Your answer must hold only the lines below from the line containing "Given: Click the 适配车型 heading" through the line containing "This screenshot has width=750, height=422.", each reproduced exactly.

Data entries
╭──

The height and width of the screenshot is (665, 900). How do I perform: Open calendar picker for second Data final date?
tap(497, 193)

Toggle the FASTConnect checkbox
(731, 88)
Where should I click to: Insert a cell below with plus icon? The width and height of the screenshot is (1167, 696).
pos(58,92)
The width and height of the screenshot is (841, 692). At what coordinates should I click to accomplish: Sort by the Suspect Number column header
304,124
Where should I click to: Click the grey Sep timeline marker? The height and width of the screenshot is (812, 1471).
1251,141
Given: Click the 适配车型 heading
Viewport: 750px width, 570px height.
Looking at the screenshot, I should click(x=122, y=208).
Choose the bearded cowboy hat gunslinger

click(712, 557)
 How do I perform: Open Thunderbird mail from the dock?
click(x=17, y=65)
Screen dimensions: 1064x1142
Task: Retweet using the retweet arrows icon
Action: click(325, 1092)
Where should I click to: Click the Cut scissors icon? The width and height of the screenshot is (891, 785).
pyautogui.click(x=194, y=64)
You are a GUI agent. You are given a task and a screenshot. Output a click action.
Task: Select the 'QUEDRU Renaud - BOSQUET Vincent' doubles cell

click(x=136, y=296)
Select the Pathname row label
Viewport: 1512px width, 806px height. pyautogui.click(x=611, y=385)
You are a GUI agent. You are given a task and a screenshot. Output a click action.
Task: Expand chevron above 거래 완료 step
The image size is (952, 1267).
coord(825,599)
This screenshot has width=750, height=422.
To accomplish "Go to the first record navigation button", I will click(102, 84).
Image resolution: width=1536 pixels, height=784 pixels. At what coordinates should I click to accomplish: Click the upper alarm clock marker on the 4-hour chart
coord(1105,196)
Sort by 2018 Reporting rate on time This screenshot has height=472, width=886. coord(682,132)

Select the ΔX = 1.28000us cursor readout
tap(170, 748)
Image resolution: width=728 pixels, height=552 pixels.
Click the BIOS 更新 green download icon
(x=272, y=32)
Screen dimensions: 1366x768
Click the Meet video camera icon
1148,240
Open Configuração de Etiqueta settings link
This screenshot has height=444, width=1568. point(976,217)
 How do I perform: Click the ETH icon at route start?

╰──

SOLUTION TO THIS EXERCISE
Given: Click the 适配车型 heading
Viewport: 750px width, 570px height.
Looking at the screenshot, I should click(x=122, y=208).
Choose the bearded cowboy hat gunslinger

click(712, 557)
 How do I perform: Open Thunderbird mail from the dock?
click(x=17, y=65)
Screen dimensions: 1064x1142
Task: Retweet using the retweet arrows icon
Action: click(325, 1092)
Where should I click to: Click the Cut scissors icon? The width and height of the screenshot is (891, 785).
pyautogui.click(x=194, y=64)
You are a GUI agent. You are given a task and a screenshot. Output a click action.
Task: Select the 'QUEDRU Renaud - BOSQUET Vincent' doubles cell

click(x=136, y=296)
Select the Pathname row label
Viewport: 1512px width, 806px height. pyautogui.click(x=611, y=385)
You are a GUI agent. You are given a task and a screenshot. Output a click action.
Task: Expand chevron above 거래 완료 step
The image size is (952, 1267).
coord(825,599)
This screenshot has width=750, height=422.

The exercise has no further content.